Required work: Exclude the pictures and set down, unaltered, the lines from the one that holds "Where should I click to: Go" through the end of the data.

Source records
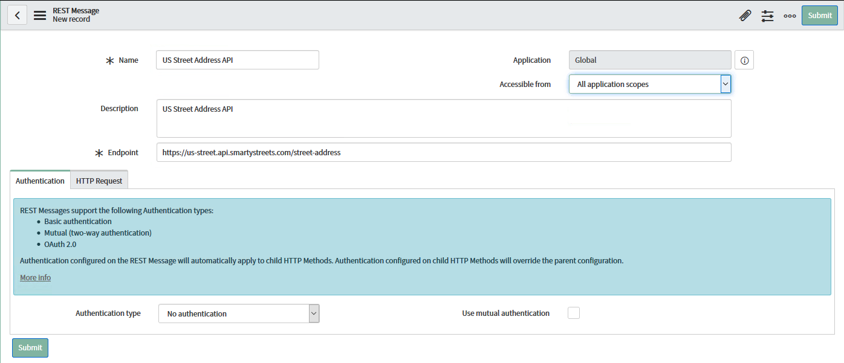Submit the record from the header
The image size is (844, 363).
819,15
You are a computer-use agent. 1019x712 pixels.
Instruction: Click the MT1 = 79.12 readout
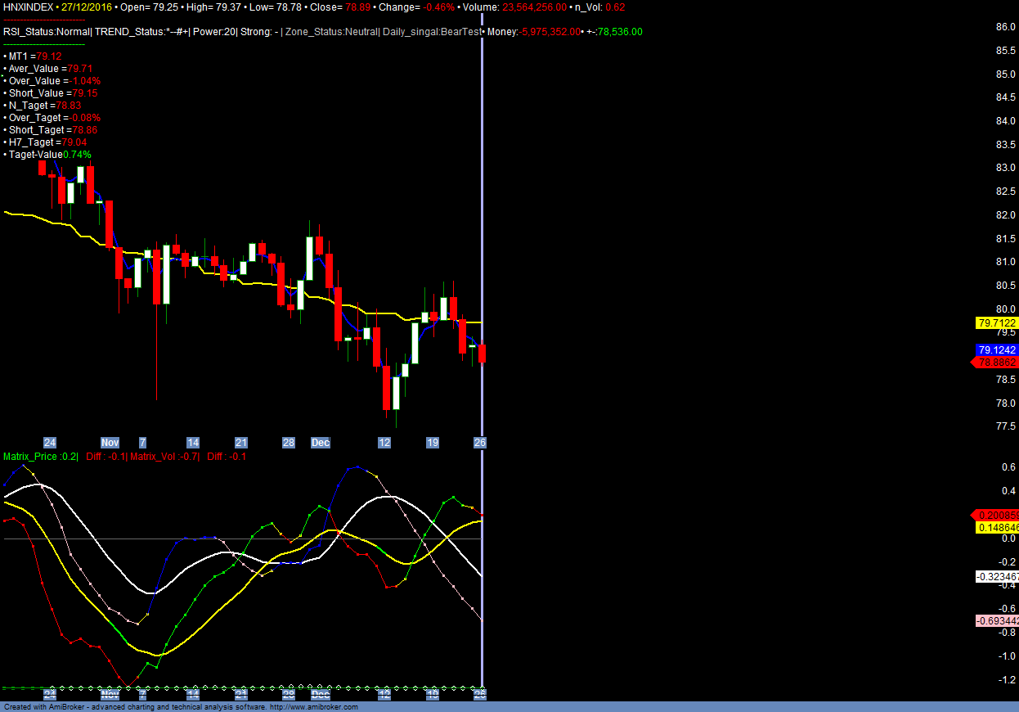(x=35, y=56)

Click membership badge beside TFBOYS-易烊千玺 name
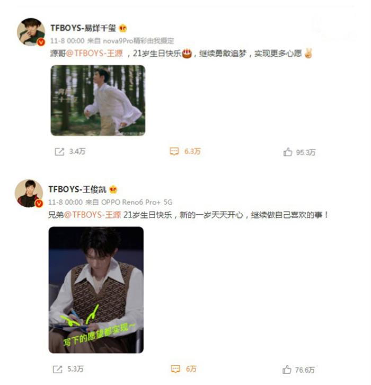(123, 28)
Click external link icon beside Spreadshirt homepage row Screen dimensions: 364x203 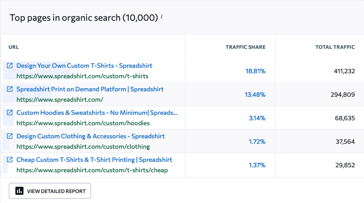point(9,89)
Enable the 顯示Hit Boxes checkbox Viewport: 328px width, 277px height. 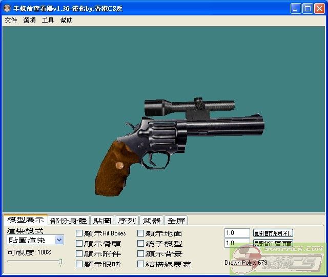(x=79, y=233)
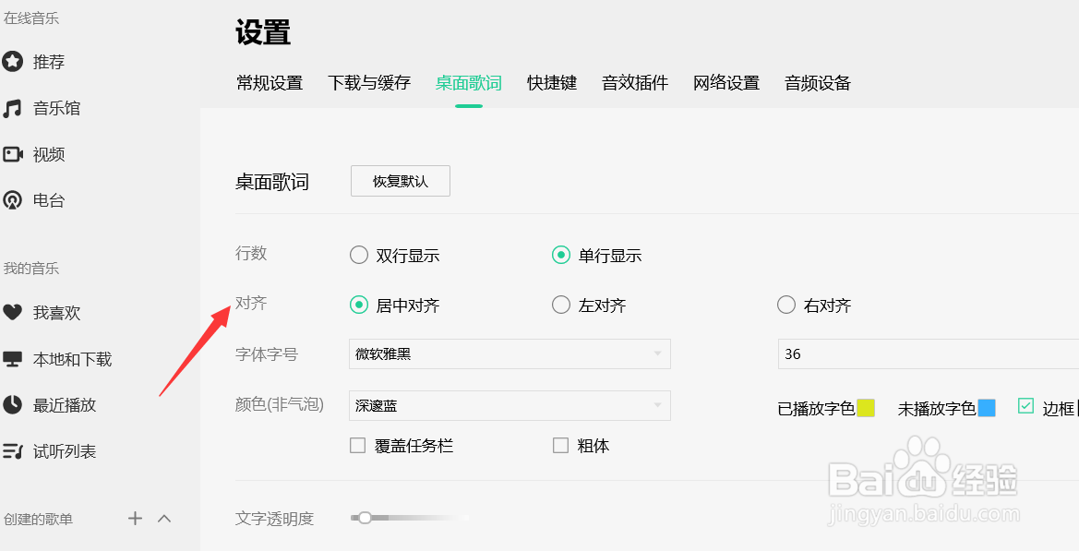Click the 恢复默认 reset button

point(400,181)

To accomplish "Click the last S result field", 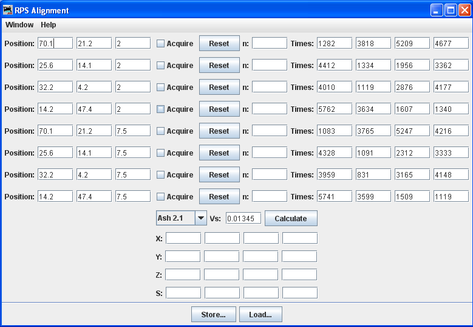I will [x=299, y=293].
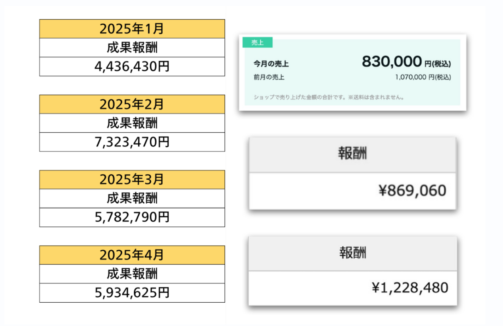Click the 前月の売上 label

pyautogui.click(x=269, y=77)
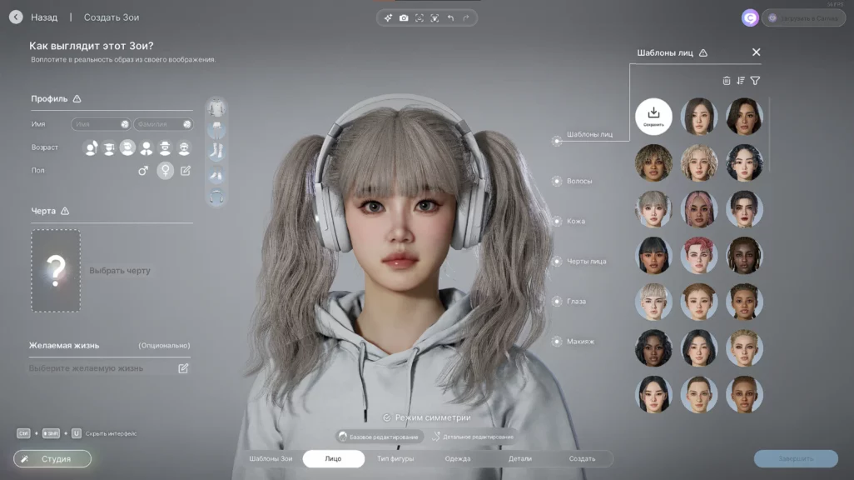
Task: Switch to the Одежда tab
Action: click(x=457, y=459)
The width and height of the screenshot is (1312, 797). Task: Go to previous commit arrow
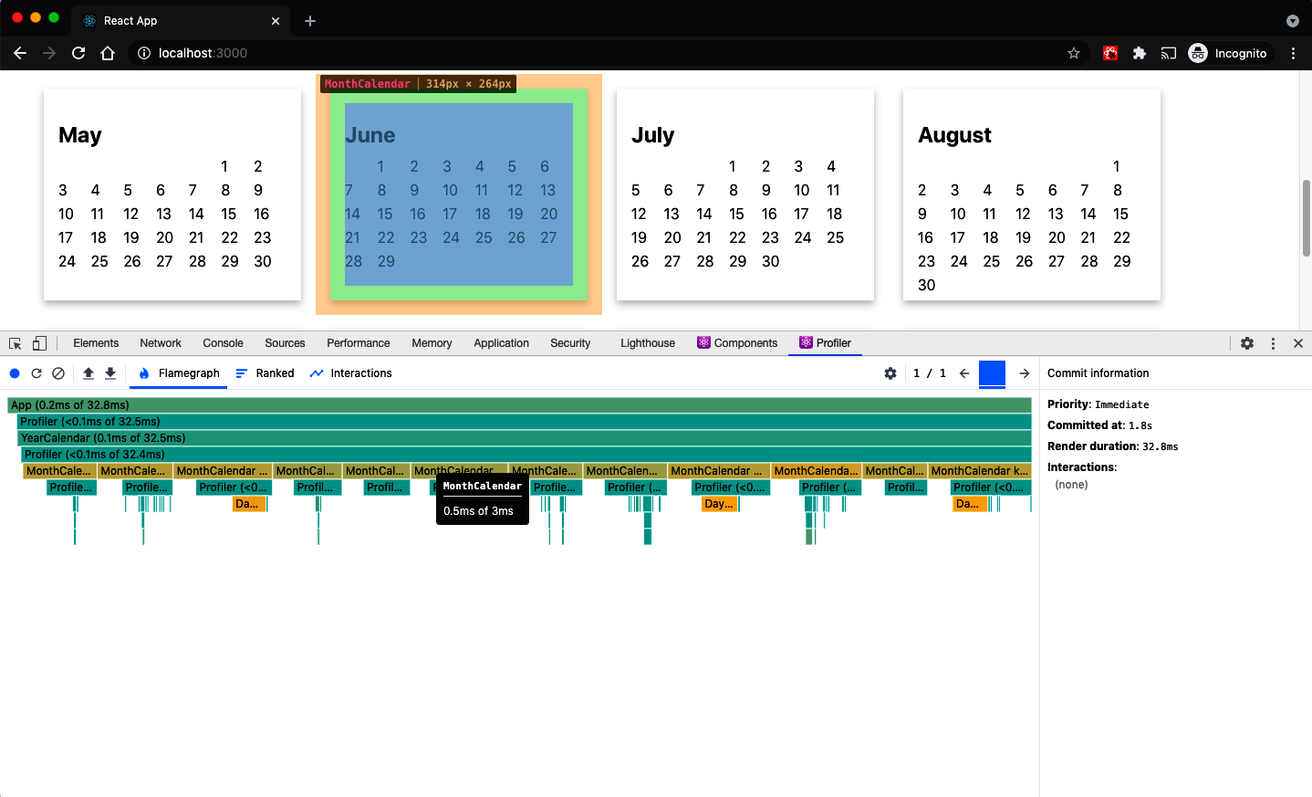[964, 373]
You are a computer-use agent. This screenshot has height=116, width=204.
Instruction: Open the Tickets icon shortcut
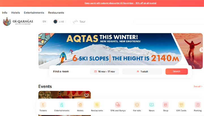[43, 105]
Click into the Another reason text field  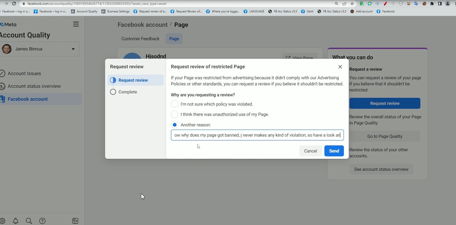[x=257, y=135]
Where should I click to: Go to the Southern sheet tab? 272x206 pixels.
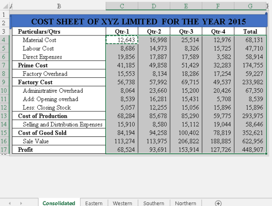tap(153, 203)
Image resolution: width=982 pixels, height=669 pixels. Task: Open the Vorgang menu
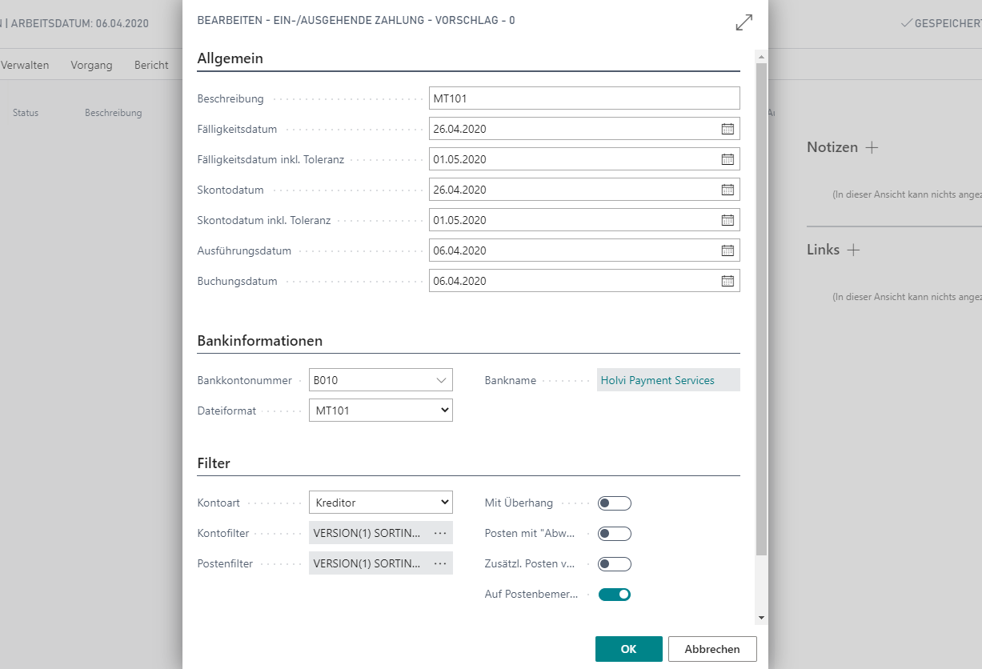point(90,65)
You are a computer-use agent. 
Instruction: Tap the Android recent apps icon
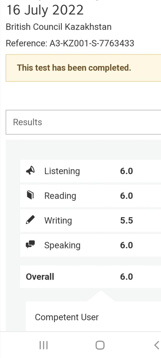pyautogui.click(x=43, y=345)
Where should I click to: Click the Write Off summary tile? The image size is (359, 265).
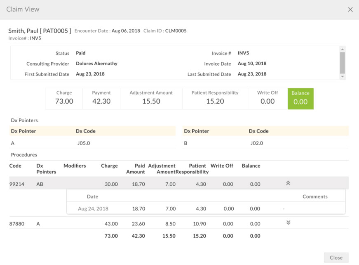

Reply:
Where should I click to: Go to the Southern sheet tab? 272x206 pixels.
tap(153, 203)
Image resolution: width=982 pixels, height=669 pixels. Task: Open the Vorgang menu
point(90,65)
You are a computer-use agent. 
Instruction: Tap the Android recent apps icon
pyautogui.click(x=43, y=345)
Where should I click to: Click the Write Off summary tile? The image size is (359, 265).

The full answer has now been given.